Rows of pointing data

━━━━━━━━━━━━━━━━━━━━

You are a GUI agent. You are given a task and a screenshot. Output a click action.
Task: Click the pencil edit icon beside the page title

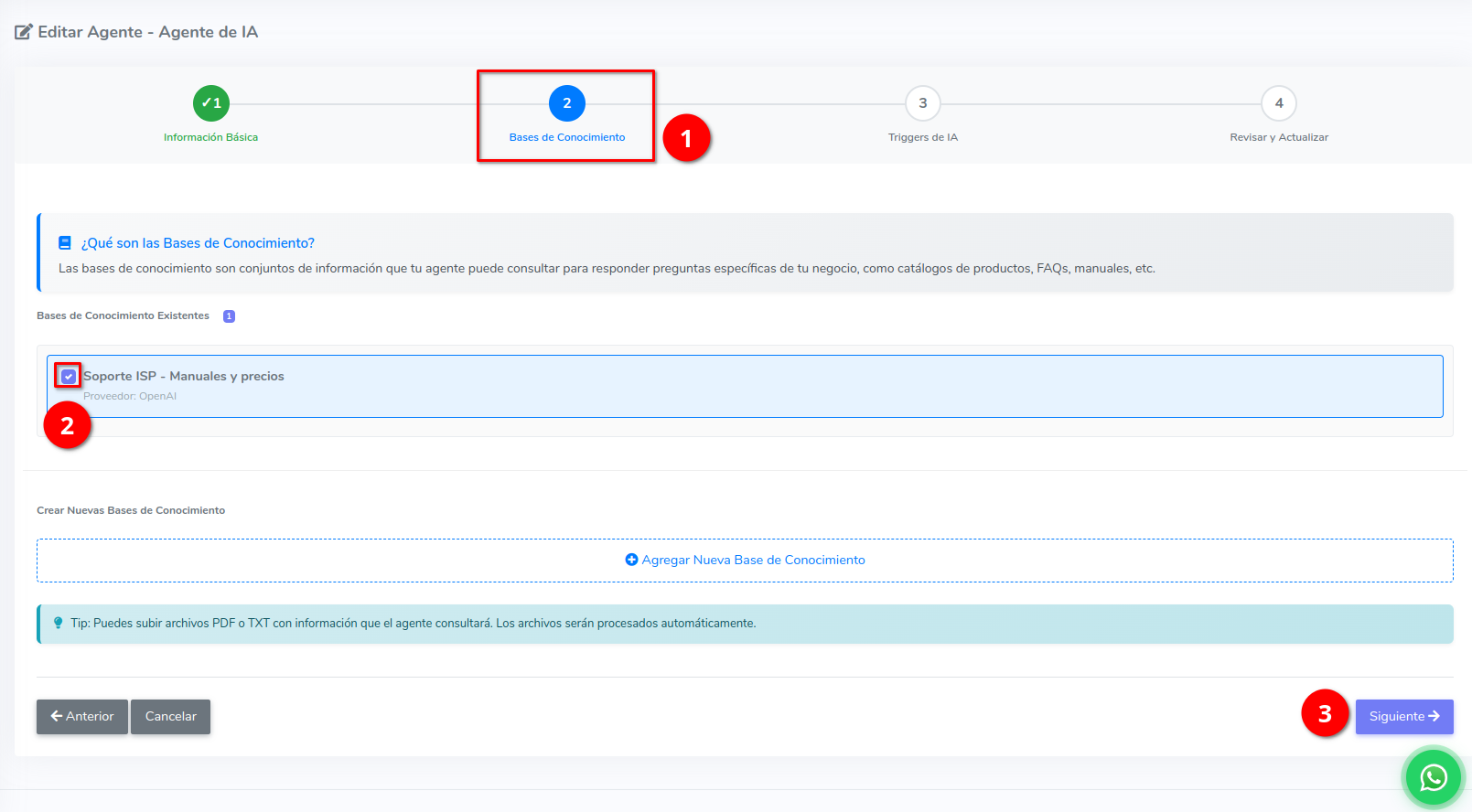click(x=24, y=32)
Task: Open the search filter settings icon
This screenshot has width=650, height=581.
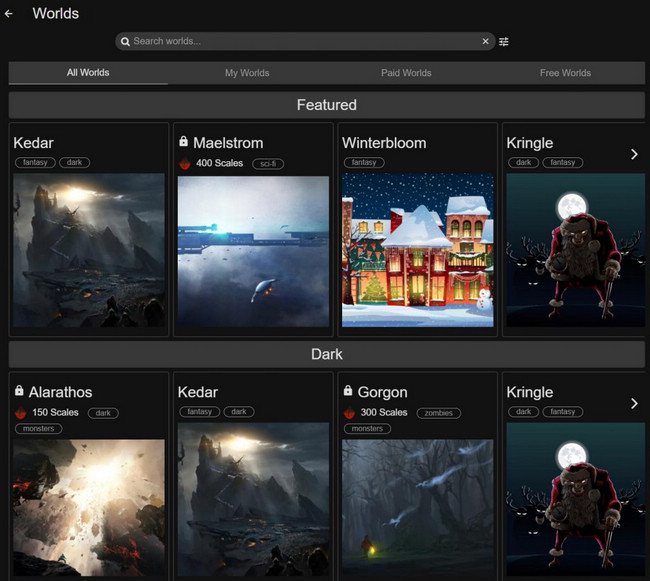Action: (504, 42)
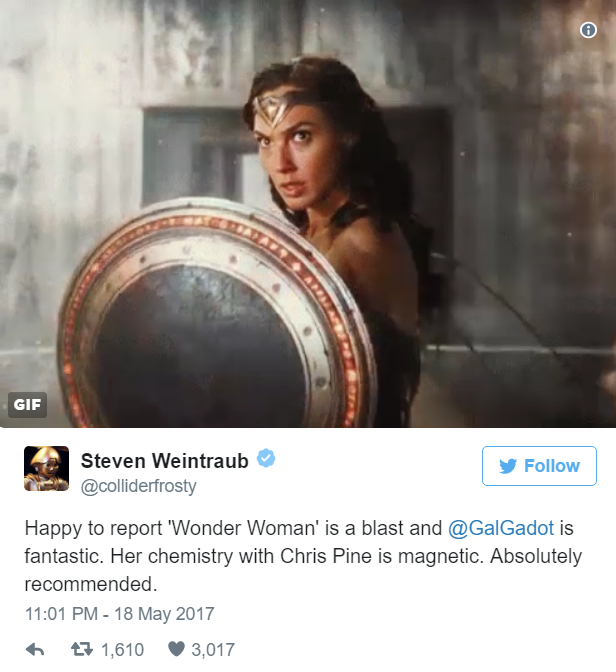
Task: Open the @GalGadot mention link
Action: (x=501, y=528)
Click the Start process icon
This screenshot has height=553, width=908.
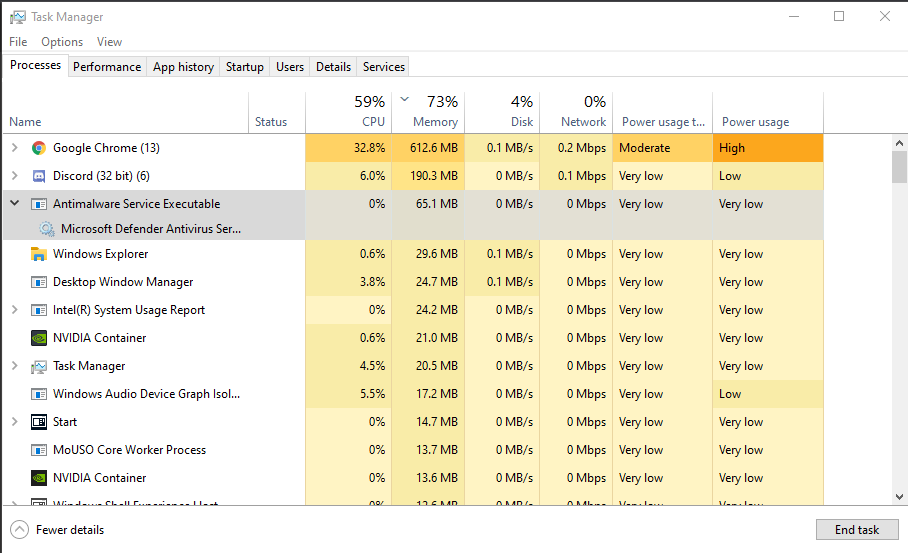(39, 422)
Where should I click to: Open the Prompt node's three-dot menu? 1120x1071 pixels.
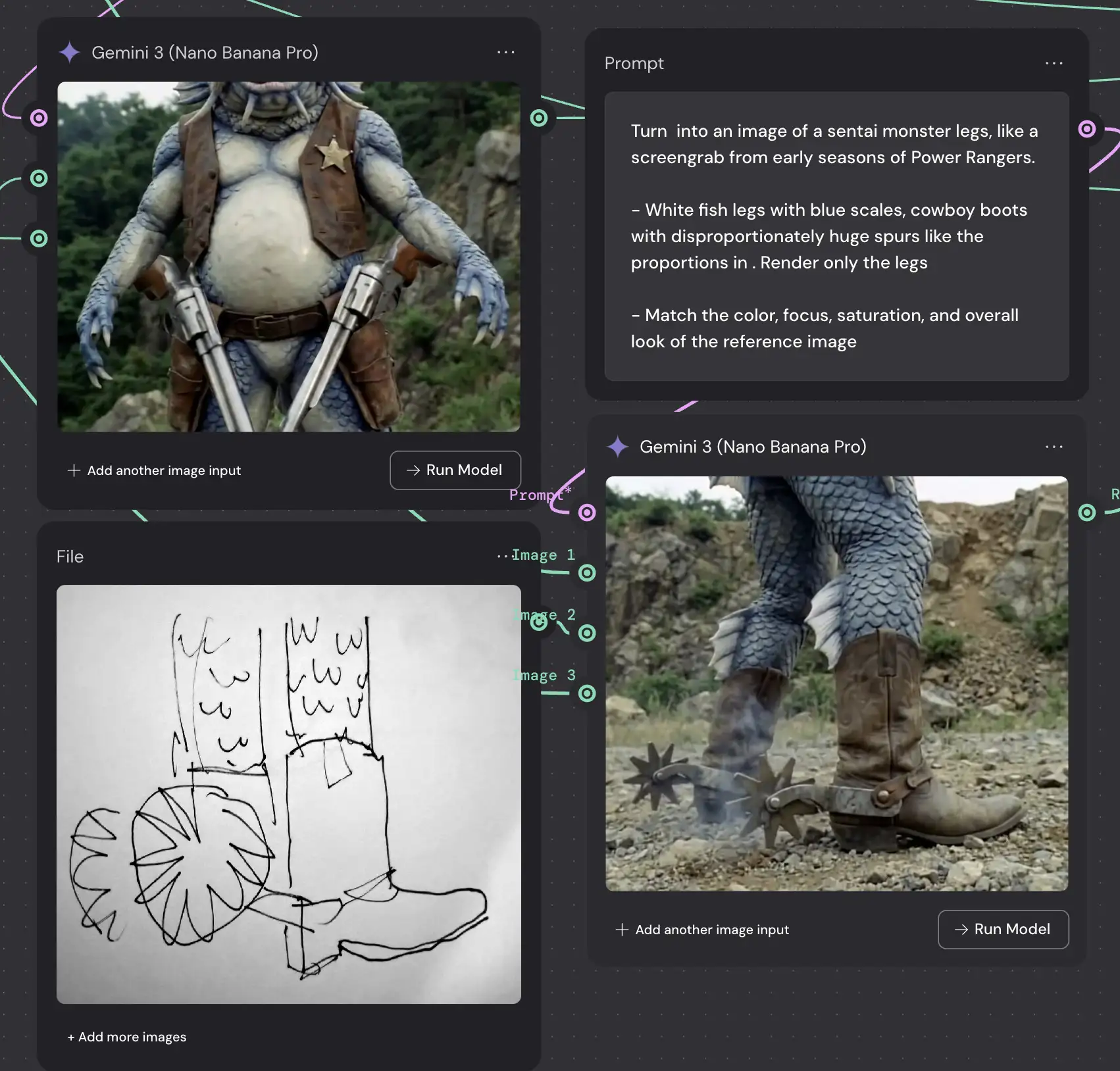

━━━━━━━━━━━━━━━━━━━━

Put every line of the records above into a Markdown table with the columns Row and Line, numbering each row and skipping blank lines. Leave the pictures out of the table.

| Row | Line |
|---|---|
| 1 | You are a GUI agent. You are given a task and a screenshot. Output a click action. |
| 2 | Task: Click the pencil edit icon beside the page title |
| 3 | click(x=24, y=32) |
| 4 | Task: Open the search filter settings icon |
| 5 | This screenshot has width=650, height=581. |
| 6 | Action: (504, 42) |
| 7 | Task: Open the @GalGadot mention link |
| 8 | Action: (x=501, y=528) |
| 9 | Click the Start process icon |
| 10 | This screenshot has height=553, width=908. |
| 11 | (39, 422) |
| 12 | Where should I click to: Open the Prompt node's three-dot menu? 1120x1071 pixels. |